Just a gentle "[Son's name], in half an hour it will be time to do X, please start getting to a point where you can finish what you're doing." (You don't need him to respond to this at all and you can make it clear beforehand that that is the deal so there is minimal pressure on him, it's just a reminder to wind down)
To put it metaphorically, changing activity/train-of-thought as an aspie is like landing a plane. If you just turn the engines off and point the nose straight down you are going to crash! There are steps you need to go through before landing if you want it to be smooth- extend the flaps, lower the landing gear, etc. etc.
Also, re. the blanket, it is something you will need to introduce before a meltdown situation happens.
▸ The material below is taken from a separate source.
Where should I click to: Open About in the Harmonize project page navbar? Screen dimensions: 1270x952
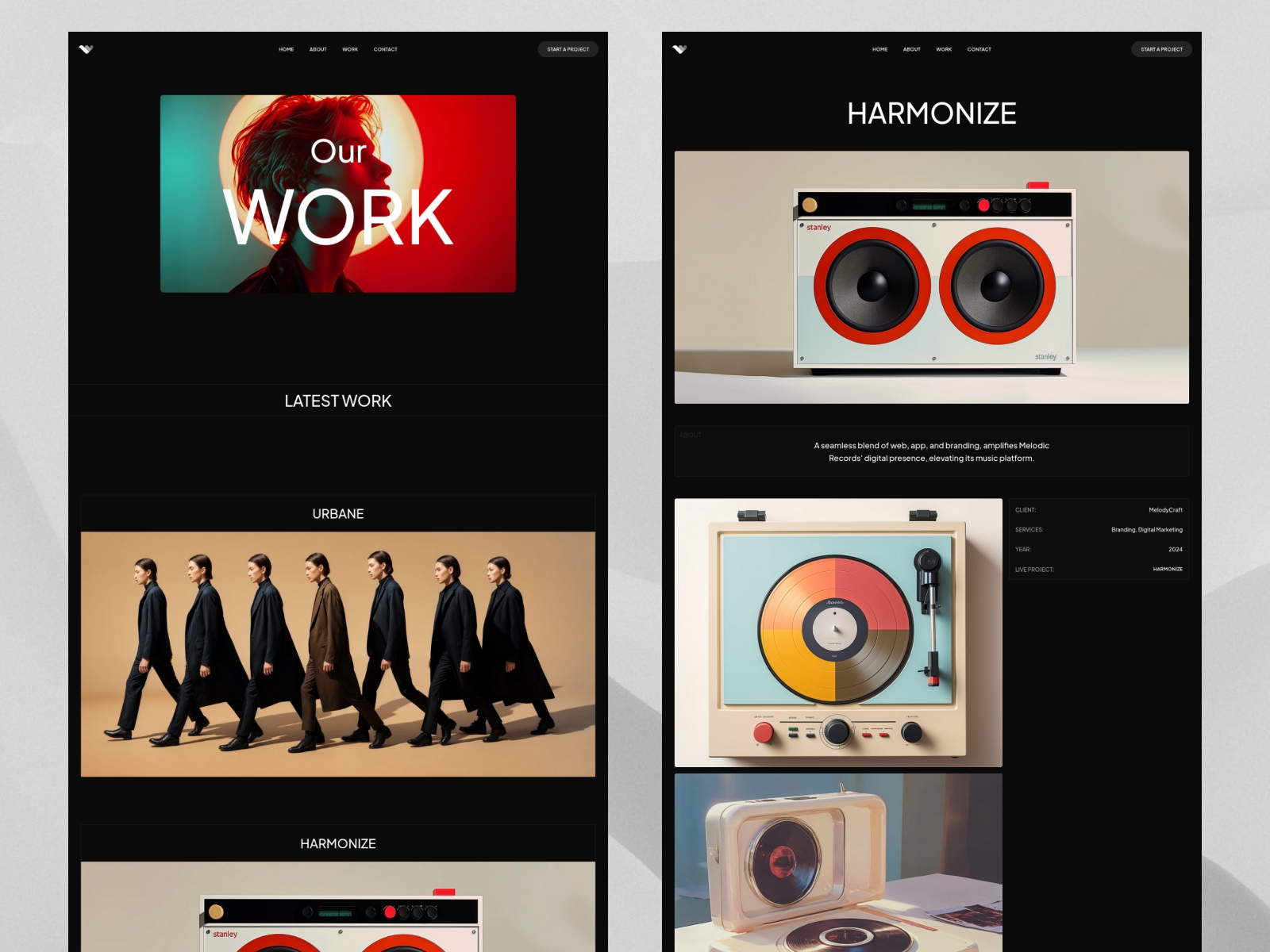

E.g. "Sometimes you get really upset and find it hard to cope- someone I spoke to who feels like that a lot does this and it helps her feel safe and calm. Do you think you might like to try it next time you feel overwhelmed?" then keep blankets in strategic locations around the house!
NAS37524 said:, he will scream, throw things, turn furniture upside down, lash out, kick, hit, spit and scratch and it takes him a long time (30 mins plus) to come out of it.
Hi sorry to post this you probably know but just in case you don't i wanted you to know that the things he is doing, he can't help it. He isn't making a choice to behave like this. He feels as upset about it all as you do if not more because he has no idea what's going on. It's no good punishing this behaviour because that just makes the confusion and unfairness of it all so much worse.
This. I've had meltdowns like this even as an adult (always, thankfully, at home. Also always when I've been fighting it all day) and it is the WORST. Once it's got going there is no hope of control.
Then it's over and you're confused and exhausted and embarrassed and your limbs hurt where you've been punching/kicking the floor without even registering it. It's worse as a child because you don't even have the capacity to bottle enough of the day-to-day stress up that it happens at home. You do it in public too and then people are staring at and talking about you in a very negative way and it just adds to the despair of it all afterwards.
Thank you all for your replies, it's much appreciated. I'm sorry Emma and Song that you are still struggling with this even after all these years. Big hugs to you.
I know my son can't help his meltdowns but it does not make it less frightening, frustrating and sometimes downright dangerous for everyone in our family including him. It's heartbreaking and I wish that there was something I could do to help him communicate and cope with his feelings. He's only little now but the thought of what he could be capable of when he's bigger fills me with fear in all honesty
It's ok- I honestly think I'm doing pretty well. I have a job, a partner, I'm living independently with a bunch of pets to keep me busy! Life's fine. ^^
I completely understand you being worried about when he gets bigger. For my part I often ended up lashing out at my parents and especially my younger sibling (to the point of leaving marks) and as I wasn't diagnosed until I was quite old he didn't understand and thought it was great fun to wind me up until I did what he saw as "throwing a tantrum" and what to me was a deeply overwhelming, uncomfortable and frightening experience. Obviously that led to a great deal of animosity at the time.
We have a very friendly and supportive sibling relationship now but it has taken a long time and a lot of active understanding for us to get to that point.
The great advantage your family has is that you know why what is happening is happening, so you can access the support and information that is out there for you to help him through it as things crop up (including this forum!).